Speaking of 3rd party certificates, this is what the warning in internet explorer used to look like in windows XP when an invalid certificate was detected.

Almost everyone clicked “Accept this certificate permanently” because they didn’t know what certificates are, and clicking that let them visit the site and go on with their day - blissfully unaware of the danger they’re in. It’s hilarious they added “Please notify the site’s webmaster about this problem” - that instruction was probably not followed a single time.

This is what they look like now.

The big red text and direct message “Close this site immediately” was far more persuasive. Instead of talking about certificate authorities that no one knows about, they said “someone could be trying to fool you” - 100% of people know what that means and will go to great lengths to avoid it. It took UI designers 20 years to figure out that using technical language in messages is not an effective means of communication. NKN doesn’t have 20 years to waste to figure out that technical language works only for a very small number of technically minded people.
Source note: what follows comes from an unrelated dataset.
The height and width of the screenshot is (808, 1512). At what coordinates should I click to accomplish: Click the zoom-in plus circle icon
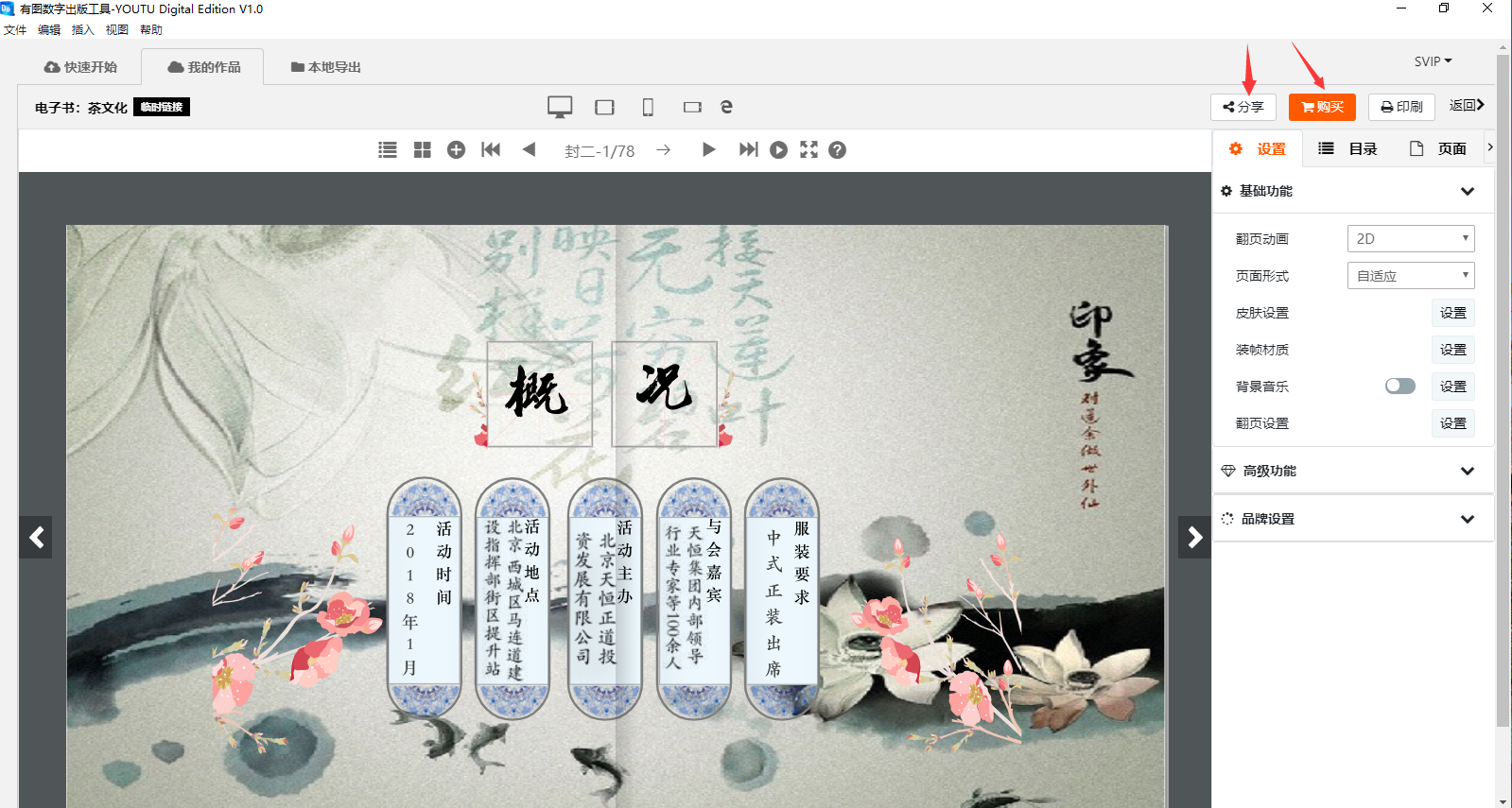456,150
Stop thinking like research mathematicians trying to submit a paper into a journal, and start thinking like salesmen (and saleswomen) trying to sell as much of your product as possible. Get as many people interested in NKN as physically possible. Stop trying to impress other blockchain developers and start trying to impress the general public. Save the technical details for the whitepaper. Make the barrier to entry as low as possible without oversimplifying. Let the masses in. Make NKN go viral.


Thanks for providing the feedbacks. We have informed our marketing colleague and website developers.

Thanks for taking the time for reading my feedback. Just for fun I composed a list of all the technical words and phrases used on the homepage for each site.

Open source

Substrate framework
Protocol upgrades
Bonded tokens


Open source

Cardano and Inrupt do exceptionally well here. Ethereum is acceptable given that the technical terms Dapp and Defi are explained on the site where they are used, and most people there probably know what “cryptocurrency” means. Polkadot fairs poorly, these terms are very confusing, and it’s no coincidence that Polkdadot is the youngest of the cryptocurrencies (it appeared on Binance in September 2020). It’s very likely that as the Polkadot site evolves, many of these phrases will be removed.